* **Exercise prompt**:
Repeat only part of the entries. Start at the line that has "Task: Click the vertical scrollbar thumb" and keep going through the last line, exactly as given.

* **Information provided**:
>>>>

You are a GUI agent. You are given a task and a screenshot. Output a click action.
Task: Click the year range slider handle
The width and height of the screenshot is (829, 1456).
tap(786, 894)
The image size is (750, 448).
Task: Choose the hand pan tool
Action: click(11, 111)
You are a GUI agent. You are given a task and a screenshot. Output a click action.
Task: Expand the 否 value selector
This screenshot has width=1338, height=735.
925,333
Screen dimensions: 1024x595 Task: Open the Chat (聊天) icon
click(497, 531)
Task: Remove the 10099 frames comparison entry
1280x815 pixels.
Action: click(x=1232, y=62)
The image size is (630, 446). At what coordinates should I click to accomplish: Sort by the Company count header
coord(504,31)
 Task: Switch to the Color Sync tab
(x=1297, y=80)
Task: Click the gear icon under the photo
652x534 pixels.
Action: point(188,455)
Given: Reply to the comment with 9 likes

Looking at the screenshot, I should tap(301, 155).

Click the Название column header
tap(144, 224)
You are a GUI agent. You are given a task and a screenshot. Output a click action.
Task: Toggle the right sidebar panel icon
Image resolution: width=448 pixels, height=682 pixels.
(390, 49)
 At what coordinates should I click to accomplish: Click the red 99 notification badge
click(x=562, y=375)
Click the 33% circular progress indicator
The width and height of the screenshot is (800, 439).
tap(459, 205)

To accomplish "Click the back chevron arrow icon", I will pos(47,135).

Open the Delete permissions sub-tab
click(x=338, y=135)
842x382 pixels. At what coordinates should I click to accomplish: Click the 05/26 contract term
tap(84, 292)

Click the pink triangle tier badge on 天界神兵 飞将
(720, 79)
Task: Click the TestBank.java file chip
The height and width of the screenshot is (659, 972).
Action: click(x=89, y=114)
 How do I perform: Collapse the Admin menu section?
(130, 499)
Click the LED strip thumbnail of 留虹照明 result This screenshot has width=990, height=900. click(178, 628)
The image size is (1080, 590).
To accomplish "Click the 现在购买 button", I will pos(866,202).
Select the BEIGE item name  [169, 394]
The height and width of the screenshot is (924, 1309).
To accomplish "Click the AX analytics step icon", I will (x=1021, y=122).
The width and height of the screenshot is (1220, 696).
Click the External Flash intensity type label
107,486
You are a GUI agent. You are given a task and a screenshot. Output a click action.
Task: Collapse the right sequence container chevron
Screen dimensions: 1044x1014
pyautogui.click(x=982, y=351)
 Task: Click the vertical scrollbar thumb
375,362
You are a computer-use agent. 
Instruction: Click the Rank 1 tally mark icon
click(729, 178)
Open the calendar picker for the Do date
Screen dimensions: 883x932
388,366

<<<<

* **Answer to the problem**:
 Task: Click the vertical scrollbar thumb
375,362
You are a computer-use agent. 
Instruction: Click the Rank 1 tally mark icon
click(729, 178)
Open the calendar picker for the Do date
Screen dimensions: 883x932
388,366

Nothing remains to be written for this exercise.